*Exercise:*
Every line of the following records that includes "menu" should be copied.

(Source data)
►

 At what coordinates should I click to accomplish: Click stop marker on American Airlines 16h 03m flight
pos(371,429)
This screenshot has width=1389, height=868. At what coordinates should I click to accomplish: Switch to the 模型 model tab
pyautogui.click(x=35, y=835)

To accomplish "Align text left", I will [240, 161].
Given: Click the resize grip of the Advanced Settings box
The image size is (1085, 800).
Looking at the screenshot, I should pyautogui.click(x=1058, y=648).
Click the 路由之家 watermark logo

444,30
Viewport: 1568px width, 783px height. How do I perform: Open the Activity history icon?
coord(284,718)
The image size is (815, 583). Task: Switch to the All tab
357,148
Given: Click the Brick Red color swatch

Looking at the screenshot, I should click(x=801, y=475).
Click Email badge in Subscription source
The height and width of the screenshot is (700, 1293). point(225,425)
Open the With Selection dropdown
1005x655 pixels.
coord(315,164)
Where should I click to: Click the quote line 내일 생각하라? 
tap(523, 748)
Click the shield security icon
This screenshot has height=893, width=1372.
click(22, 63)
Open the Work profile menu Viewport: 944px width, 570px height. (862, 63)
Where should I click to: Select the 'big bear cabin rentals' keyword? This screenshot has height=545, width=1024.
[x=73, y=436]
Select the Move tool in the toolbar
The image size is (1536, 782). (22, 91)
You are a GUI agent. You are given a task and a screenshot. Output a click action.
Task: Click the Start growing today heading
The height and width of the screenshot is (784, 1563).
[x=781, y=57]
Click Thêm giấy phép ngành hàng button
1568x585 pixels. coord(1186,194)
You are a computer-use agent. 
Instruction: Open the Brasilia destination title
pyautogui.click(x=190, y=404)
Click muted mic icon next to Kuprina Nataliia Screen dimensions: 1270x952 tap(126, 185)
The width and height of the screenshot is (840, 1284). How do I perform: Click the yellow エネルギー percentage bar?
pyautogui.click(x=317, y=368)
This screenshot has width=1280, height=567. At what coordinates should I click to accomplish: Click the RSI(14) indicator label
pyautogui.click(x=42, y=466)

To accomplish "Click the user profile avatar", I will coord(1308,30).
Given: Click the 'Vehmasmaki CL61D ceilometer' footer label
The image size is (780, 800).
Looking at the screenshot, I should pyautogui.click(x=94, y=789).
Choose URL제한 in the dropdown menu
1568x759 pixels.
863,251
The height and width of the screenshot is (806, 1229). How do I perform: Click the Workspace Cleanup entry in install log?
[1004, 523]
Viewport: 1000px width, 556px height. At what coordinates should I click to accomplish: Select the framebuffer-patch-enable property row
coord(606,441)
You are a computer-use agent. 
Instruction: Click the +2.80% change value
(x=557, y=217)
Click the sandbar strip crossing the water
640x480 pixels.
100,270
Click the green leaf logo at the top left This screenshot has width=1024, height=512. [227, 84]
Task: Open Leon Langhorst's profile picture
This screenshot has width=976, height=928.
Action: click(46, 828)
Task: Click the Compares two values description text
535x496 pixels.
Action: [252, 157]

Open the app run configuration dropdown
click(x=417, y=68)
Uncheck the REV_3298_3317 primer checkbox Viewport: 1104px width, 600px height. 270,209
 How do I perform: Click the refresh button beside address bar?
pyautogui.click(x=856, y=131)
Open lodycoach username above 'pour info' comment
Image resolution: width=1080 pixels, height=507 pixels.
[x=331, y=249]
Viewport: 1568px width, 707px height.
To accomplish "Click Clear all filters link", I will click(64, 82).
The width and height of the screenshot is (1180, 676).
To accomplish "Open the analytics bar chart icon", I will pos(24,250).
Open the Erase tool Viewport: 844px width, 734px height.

◄

*Answer section:*
Open the Work profile menu Viewport: 944px width, 570px height. (862, 63)
Choose URL제한 in the dropdown menu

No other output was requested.